AFAIK I know IFF24 came about way before we had alpha channels on our platform. Or in the least before it was supported by software or hardware. IFF24 was curious. Geven it was mostly for RTG I would have thought they would have created it as a 1-bitplane depth image with a 24-bit pixel width. That would have made sense to me if it was from a 24-bit framebuffer.
So, rejecting 32 and accepting 24 sounds right to me, as an 8-bit RGB triplet only takes up 24-bits. Only RGB would be supported.
The ILBM format was extended to allow 32-bit (24-bit RGB + 8-bit alpha channel) for AmigaOS 4.x.
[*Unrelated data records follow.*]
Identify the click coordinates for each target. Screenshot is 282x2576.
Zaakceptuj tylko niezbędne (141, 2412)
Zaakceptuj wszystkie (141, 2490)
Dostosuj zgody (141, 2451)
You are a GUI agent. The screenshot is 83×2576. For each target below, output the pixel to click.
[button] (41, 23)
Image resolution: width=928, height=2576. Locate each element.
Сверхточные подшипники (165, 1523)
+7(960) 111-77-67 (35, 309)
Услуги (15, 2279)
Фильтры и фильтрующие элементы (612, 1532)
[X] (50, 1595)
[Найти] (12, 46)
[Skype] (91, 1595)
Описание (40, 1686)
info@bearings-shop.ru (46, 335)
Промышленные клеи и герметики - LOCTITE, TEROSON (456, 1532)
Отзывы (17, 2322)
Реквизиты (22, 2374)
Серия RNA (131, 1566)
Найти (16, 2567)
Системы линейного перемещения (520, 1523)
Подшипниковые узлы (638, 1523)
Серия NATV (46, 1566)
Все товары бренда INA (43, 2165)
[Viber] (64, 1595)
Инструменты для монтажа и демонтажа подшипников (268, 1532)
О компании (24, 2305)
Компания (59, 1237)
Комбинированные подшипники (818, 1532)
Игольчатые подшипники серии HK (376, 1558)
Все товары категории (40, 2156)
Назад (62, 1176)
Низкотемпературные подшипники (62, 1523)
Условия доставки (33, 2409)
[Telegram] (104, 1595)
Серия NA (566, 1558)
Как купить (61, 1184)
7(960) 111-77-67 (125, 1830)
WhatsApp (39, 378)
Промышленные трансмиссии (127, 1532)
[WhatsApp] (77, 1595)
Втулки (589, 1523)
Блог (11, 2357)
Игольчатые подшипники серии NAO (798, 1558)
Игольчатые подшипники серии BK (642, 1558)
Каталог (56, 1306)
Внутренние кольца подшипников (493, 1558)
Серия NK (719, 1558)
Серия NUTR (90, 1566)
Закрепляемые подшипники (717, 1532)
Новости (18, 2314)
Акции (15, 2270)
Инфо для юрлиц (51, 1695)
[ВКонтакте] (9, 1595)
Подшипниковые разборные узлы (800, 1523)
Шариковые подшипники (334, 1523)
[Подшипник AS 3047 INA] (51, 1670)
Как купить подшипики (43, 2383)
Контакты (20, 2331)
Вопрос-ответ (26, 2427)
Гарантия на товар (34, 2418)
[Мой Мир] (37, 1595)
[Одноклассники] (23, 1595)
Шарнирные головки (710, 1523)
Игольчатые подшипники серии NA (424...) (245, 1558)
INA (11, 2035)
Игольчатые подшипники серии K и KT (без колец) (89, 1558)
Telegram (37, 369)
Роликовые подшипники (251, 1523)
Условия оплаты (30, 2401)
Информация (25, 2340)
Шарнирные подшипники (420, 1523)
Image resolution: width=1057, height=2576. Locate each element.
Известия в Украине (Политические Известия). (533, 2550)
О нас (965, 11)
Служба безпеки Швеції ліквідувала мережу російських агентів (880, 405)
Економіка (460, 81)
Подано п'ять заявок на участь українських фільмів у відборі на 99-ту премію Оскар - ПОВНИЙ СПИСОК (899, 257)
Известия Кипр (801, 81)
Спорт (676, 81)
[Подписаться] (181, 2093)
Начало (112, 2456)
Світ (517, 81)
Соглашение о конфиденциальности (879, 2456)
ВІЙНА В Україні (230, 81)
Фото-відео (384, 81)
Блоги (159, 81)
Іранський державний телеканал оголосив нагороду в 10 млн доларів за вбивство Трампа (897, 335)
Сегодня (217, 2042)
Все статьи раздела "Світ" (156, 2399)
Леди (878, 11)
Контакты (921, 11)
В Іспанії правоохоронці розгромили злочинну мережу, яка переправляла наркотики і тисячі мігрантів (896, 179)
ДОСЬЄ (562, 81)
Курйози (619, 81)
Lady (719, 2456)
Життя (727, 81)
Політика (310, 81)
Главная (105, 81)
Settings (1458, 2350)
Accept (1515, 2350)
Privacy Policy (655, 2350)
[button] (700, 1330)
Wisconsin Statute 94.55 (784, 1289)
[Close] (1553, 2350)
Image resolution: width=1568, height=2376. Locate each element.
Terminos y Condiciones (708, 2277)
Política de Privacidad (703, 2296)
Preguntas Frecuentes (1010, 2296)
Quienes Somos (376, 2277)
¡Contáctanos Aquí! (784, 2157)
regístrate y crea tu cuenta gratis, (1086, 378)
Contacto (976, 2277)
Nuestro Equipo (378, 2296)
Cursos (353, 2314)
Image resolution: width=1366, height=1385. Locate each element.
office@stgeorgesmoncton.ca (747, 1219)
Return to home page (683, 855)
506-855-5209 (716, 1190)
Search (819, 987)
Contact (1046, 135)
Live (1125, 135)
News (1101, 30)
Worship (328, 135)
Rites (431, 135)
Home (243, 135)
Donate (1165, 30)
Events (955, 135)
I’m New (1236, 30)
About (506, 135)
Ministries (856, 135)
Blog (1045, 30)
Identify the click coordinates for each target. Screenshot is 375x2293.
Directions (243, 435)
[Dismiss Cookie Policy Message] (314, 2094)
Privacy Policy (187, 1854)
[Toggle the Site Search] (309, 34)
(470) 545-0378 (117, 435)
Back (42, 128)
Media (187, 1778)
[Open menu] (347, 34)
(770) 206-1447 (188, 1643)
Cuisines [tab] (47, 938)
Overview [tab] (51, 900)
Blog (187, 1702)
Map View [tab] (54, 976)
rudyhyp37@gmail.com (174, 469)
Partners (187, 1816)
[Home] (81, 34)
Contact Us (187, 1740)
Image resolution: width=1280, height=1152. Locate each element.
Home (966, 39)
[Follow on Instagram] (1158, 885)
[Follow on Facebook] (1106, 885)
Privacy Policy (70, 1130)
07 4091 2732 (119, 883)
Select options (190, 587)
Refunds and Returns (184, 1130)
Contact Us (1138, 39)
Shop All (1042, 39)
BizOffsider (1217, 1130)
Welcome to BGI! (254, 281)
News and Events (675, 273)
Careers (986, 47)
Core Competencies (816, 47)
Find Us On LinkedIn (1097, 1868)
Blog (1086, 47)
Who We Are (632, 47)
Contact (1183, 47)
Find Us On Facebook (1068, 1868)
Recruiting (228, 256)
I don't know how exactly this was done but the datatypes system supports it so instead of writing your own ILBM code using iffparse you could just use datatypes to output the file.
@salass00
Ok, but I need to write to the Clipboard, is that possible with datatypes?
EDIT: Found this thread, thanks. :)
Ok, I haven't changed my code to use datatypes, I probably should. But just out of interest: How do I handle images, that don't have a width of 8*somthing? Whenever I save a screenshot of the whole screen, it comes out correctly, but when I try and save a smaller image, where the width is not a product of 8, I get garbled graphics. The documentation I have been able to track down doesn't say anothing about this. I'm thinking either a) I have to skip the remaining bits whenever I write a bitplane b) I only have to skip bits when a full line has been written c) I never have to skip bits (which would be odd in my oppinion). Does anyone know about this??
Bytes per row must be an even number (pixel width must be divisible by 16, not by 8).
You can use the RASSIZE macro to calculate the number of bytes per row from the width. Use RASSIZE(width,1).